Retype all the records below exactly as they are, with no image carried over.

START RECORDS TO PROCESS

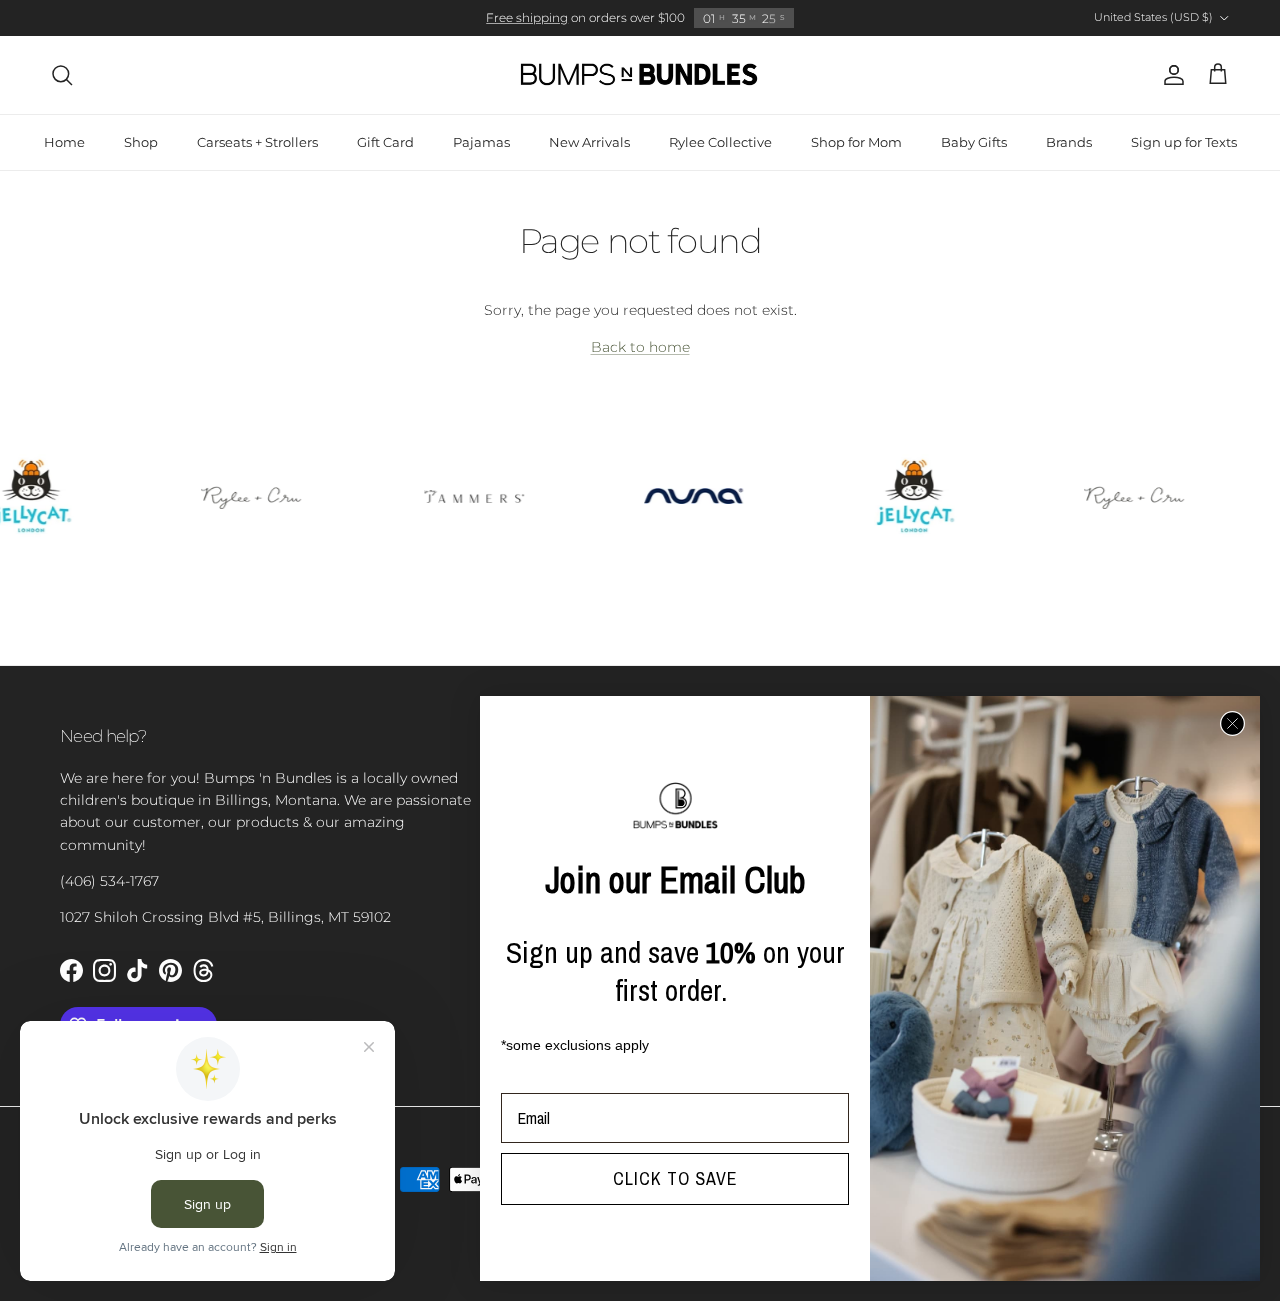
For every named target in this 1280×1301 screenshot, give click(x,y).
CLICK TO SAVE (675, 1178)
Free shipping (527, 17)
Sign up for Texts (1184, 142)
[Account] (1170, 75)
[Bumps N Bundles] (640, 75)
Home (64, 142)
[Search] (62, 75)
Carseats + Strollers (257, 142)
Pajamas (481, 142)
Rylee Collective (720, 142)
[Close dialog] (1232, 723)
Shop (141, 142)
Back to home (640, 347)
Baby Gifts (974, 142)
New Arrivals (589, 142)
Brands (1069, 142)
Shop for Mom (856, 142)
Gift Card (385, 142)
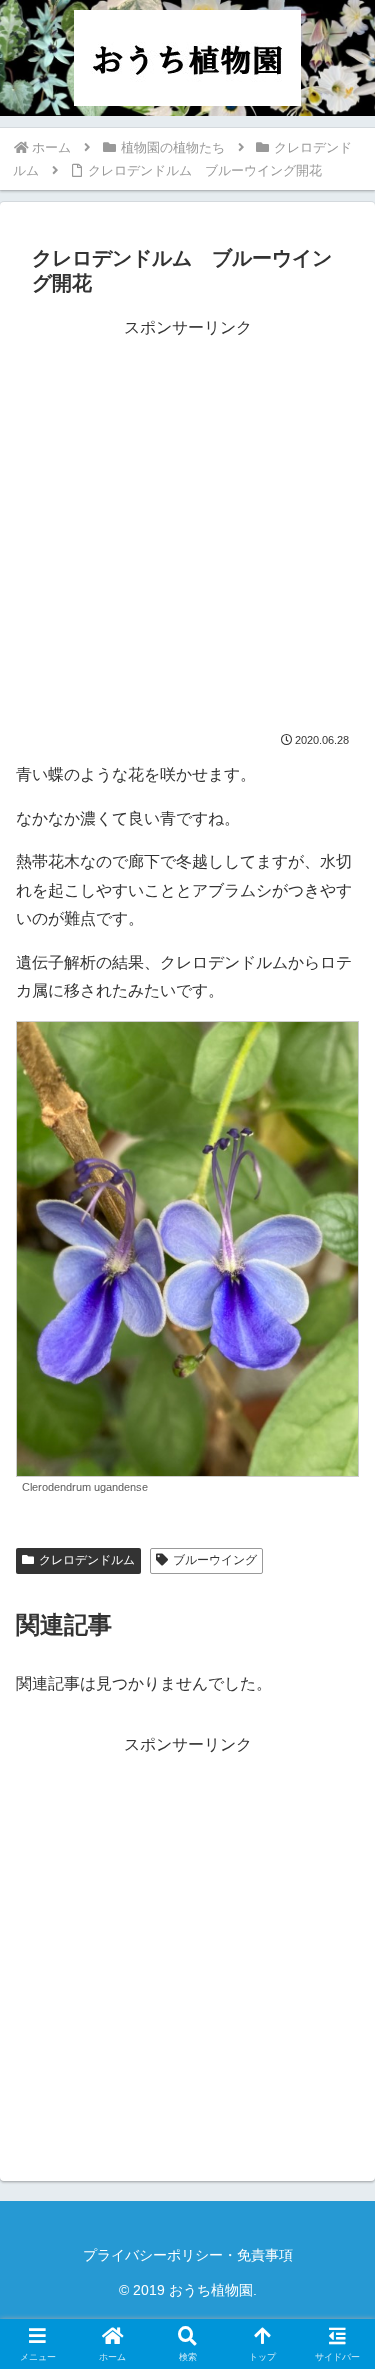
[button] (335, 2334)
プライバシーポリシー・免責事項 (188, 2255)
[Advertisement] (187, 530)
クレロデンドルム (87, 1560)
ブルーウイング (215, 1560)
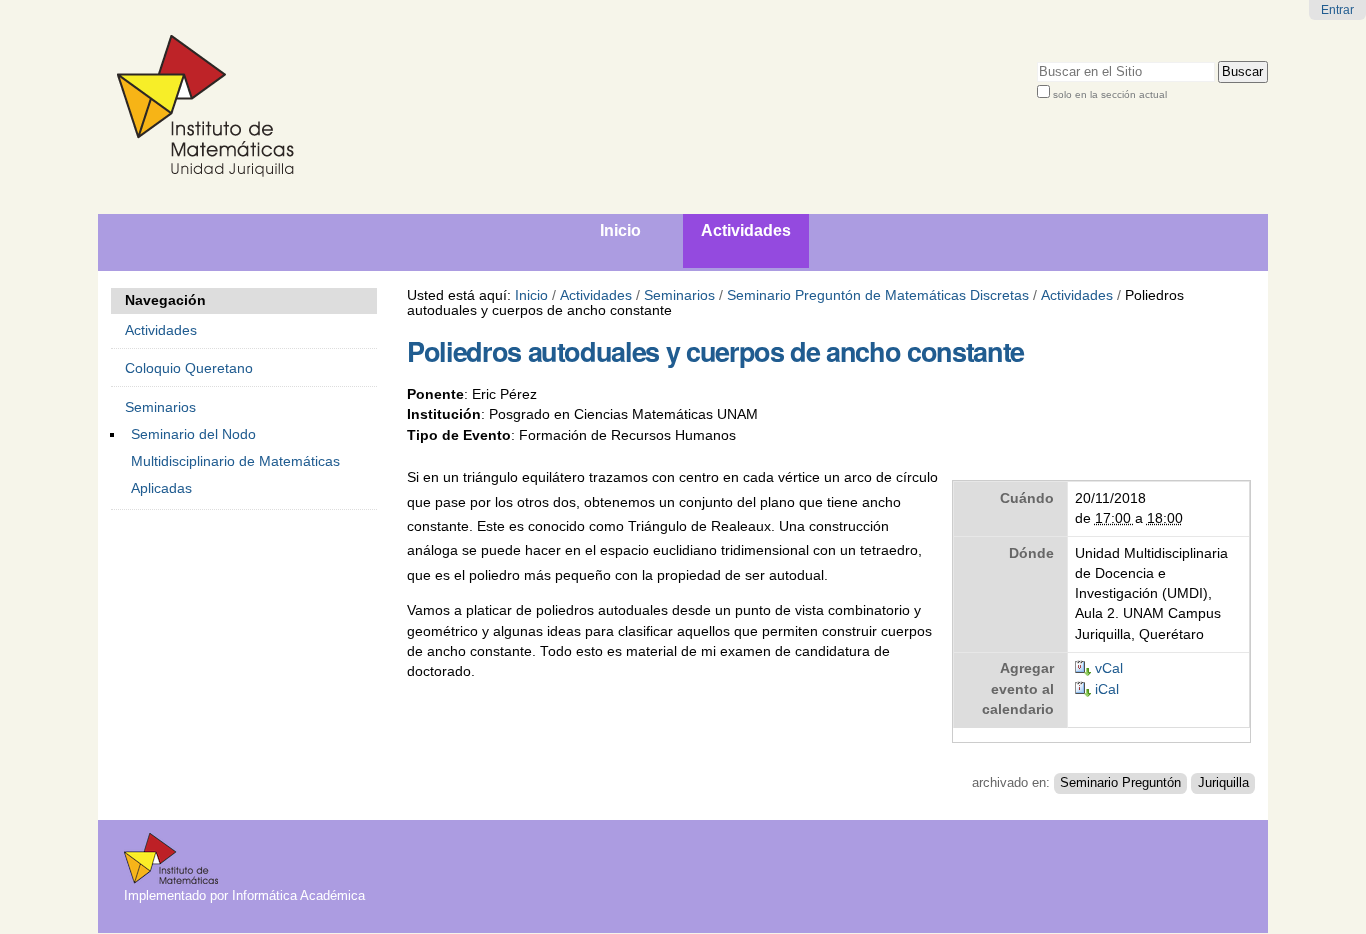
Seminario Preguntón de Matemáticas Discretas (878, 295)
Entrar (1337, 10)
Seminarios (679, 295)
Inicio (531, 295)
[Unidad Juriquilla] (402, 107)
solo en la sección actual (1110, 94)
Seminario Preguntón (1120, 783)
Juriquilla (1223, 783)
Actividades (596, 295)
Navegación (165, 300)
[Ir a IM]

END RECORDS TO PROCESS

(TASK OUTPUT):
For every named target in this 1280×1301 screenshot, give click(x,y).
CLICK TO SAVE (675, 1178)
Free shipping (527, 17)
Sign up for Texts (1184, 142)
[Account] (1170, 75)
[Bumps N Bundles] (640, 75)
Home (64, 142)
[Search] (62, 75)
Carseats + Strollers (257, 142)
Pajamas (481, 142)
Rylee Collective (720, 142)
[Close dialog] (1232, 723)
Shop (141, 142)
Back to home (640, 347)
Baby Gifts (974, 142)
New Arrivals (589, 142)
Brands (1069, 142)
Shop for Mom (856, 142)
Gift Card (385, 142)
[button] (335, 2334)
プライバシーポリシー・免責事項 (188, 2255)
[Advertisement] (187, 530)
クレロデンドルム (87, 1560)
ブルーウイング (215, 1560)
Seminario Preguntón de Matemáticas Discretas (878, 295)
Entrar (1337, 10)
Seminarios (679, 295)
Inicio (531, 295)
[Unidad Juriquilla] (402, 107)
solo en la sección actual (1110, 94)
Seminario Preguntón (1120, 783)
Juriquilla (1223, 783)
Actividades (596, 295)
Navegación (165, 300)
[Ir a IM]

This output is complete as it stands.